Sion is the French spelling of 'Zion,' and priorie de sion was a french organisation. It's a French-specific thing to not use 'z's when the other romance languages do.

 

I'm sure that Russian people spell Zion with a character that doesn't exist in an English alphabet. I meant that I've never seen the word Zion spelled 'Sion' when someone is speaking in English.

 

Furthermore, if the point is that Darth Sion means Darth French Jew, instead of Darth Heir/Student, then you might want to start by explaining why he has a scottish accent.

 

You're once again distracting yourself from the obvious. I say to you again, if you do a google (located at google.com, if you haven't heard of it), you will find many, many English language organisations and places and titles which use the spelling Sion rather than Zion. This is a variant spelling within the English language.
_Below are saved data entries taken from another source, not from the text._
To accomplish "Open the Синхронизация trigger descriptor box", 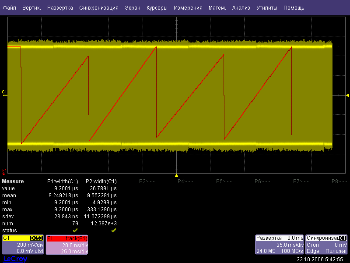I will [x=326, y=245].
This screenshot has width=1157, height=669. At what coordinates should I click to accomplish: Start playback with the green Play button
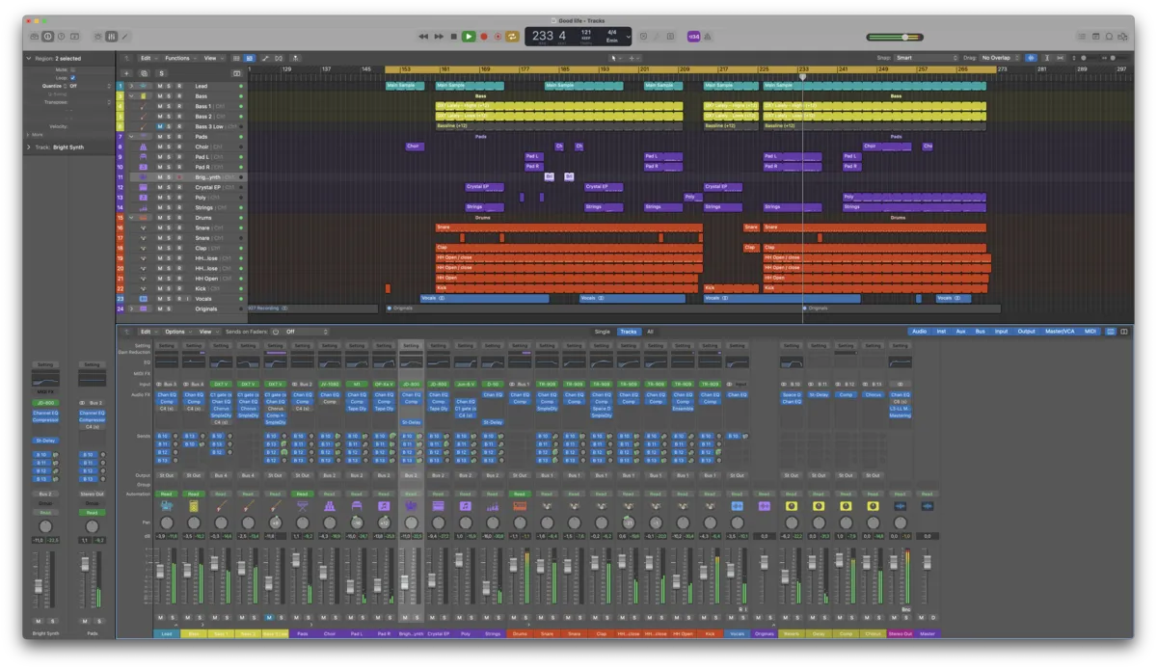point(469,37)
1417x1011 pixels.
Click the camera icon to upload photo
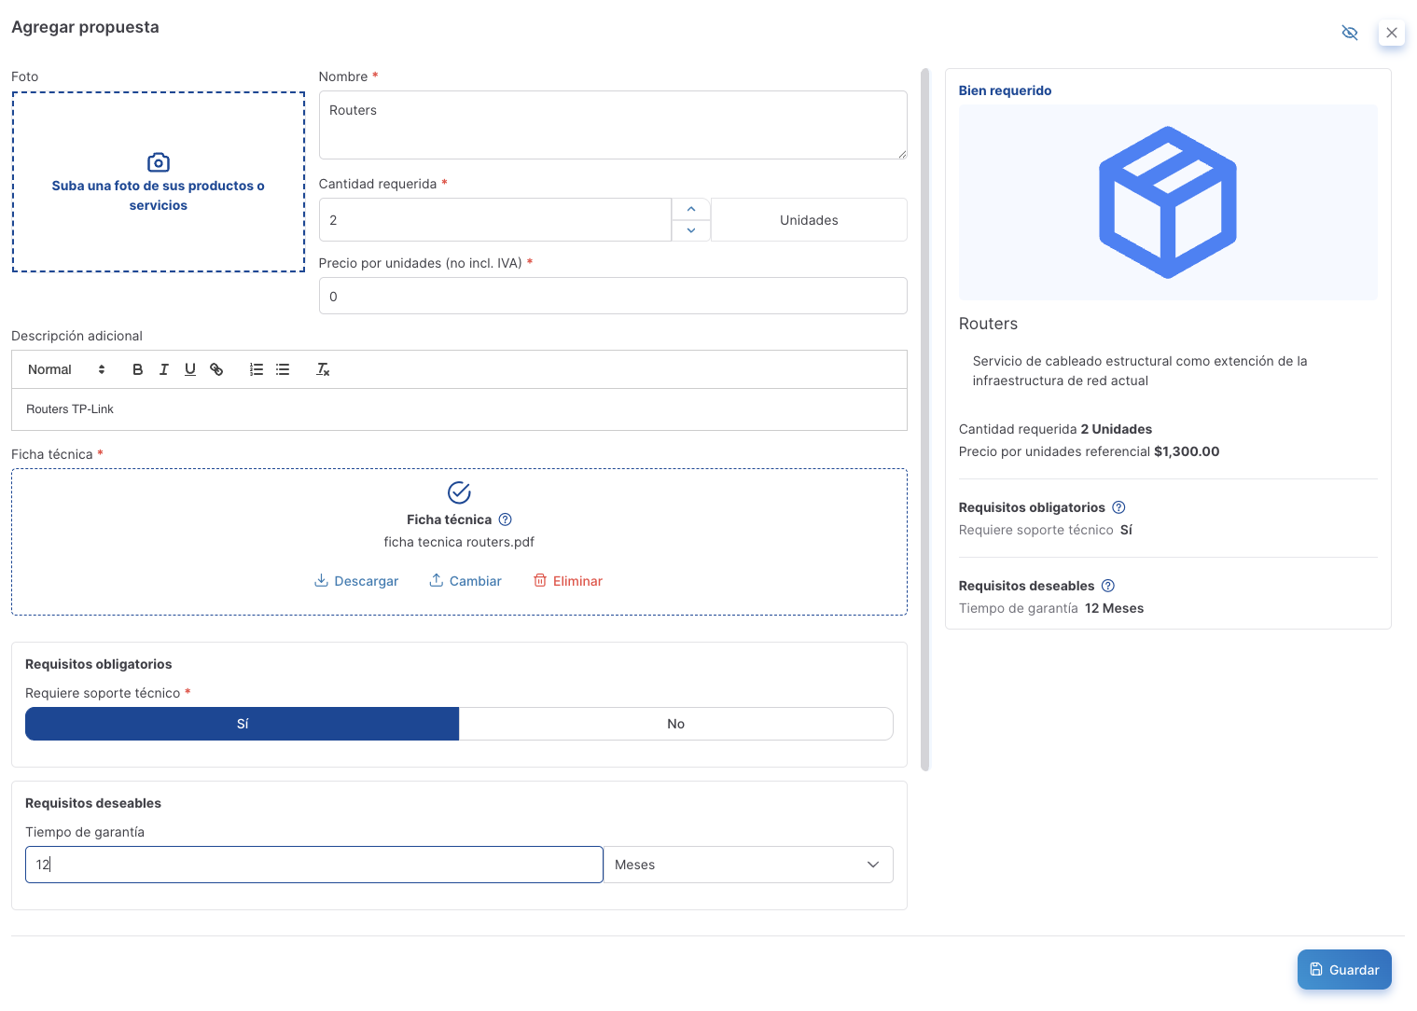tap(159, 162)
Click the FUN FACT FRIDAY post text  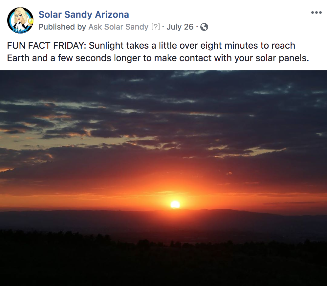tap(158, 52)
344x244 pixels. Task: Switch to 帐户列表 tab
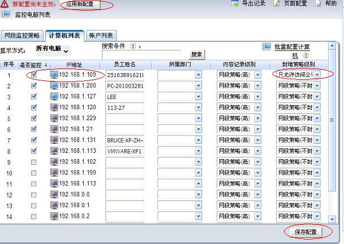[x=101, y=36]
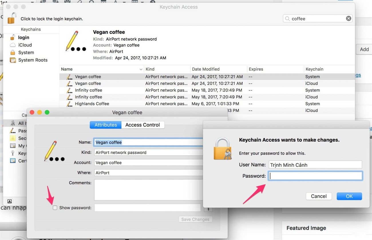Click OK in the password dialog

point(349,196)
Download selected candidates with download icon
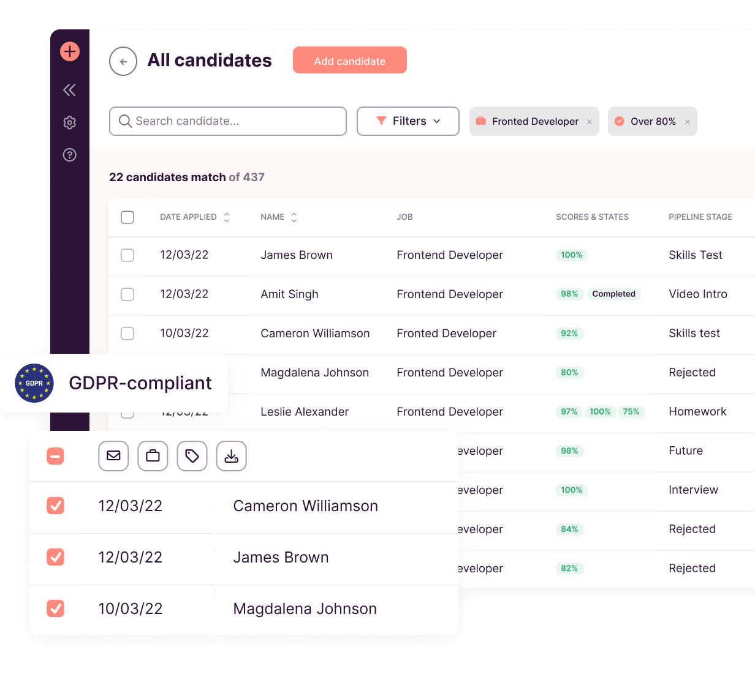This screenshot has height=688, width=755. 231,456
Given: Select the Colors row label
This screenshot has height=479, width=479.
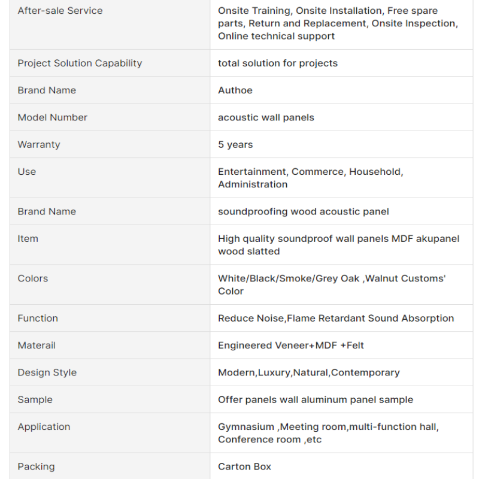Looking at the screenshot, I should click(33, 278).
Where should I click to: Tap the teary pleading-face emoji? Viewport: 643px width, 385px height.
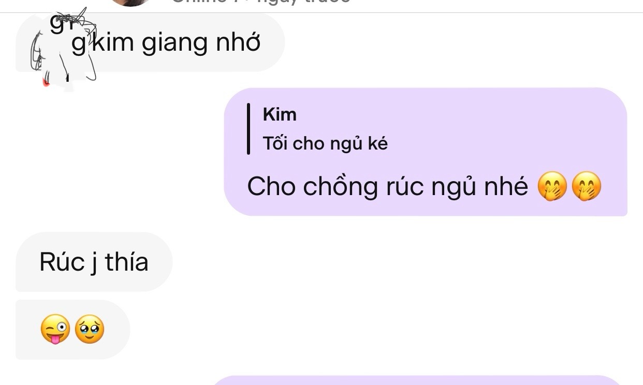[x=90, y=330]
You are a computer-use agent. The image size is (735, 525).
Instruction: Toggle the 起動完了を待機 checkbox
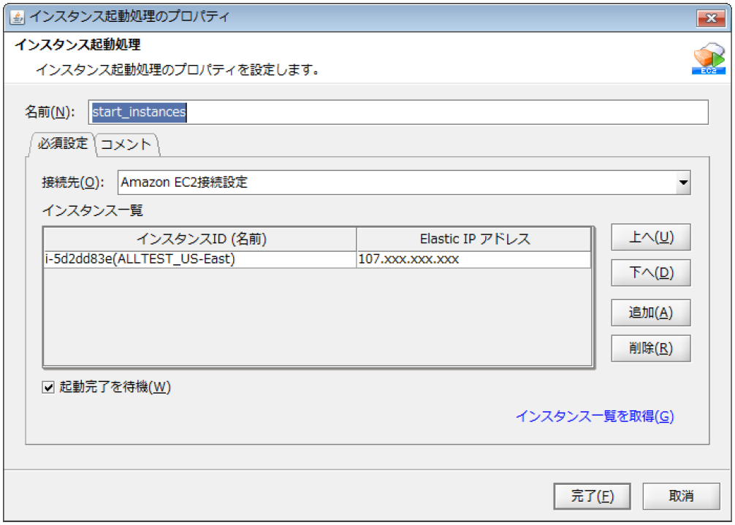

There are lots of those in the English language, especially in theology. Furthermore, it's entirely possible that whoever picked the name Sion intentionally misspelled it, in order to make it look less like Zion. After all, the word Zion is rather politically loaded, where Sion is less so.

 

The fact that Zion is sometimes spelled Sion does not imply that, when it is spelled with an 's', the conventional word for Israel means "French Jew," and I'm not sure how you ended up at that conclusion.

 

Furthermore, especially in this instance, amongst an array of names and places that really were picked because they sounded cool to some given person at some point in writing the script for a game, arrival at a likely origin for the choice of the name should not lead us to the conclusion that it has deep interpretive value. Whether Malak was picked because some writer thought Moloch sounded like a scary character in Milton (strikes me as exceedingly unlikely), or Sion was picked because it sounded mysteriously theological, regardless of which of those turns out to be the case, the name was ultimately chosen because it sounded like a nifty name for a supervillain, in the end. How the name was chosen is a source of curiosity. The suggestion of the possibility that the name has profound literally interpreted implications strikes me as ridiculous.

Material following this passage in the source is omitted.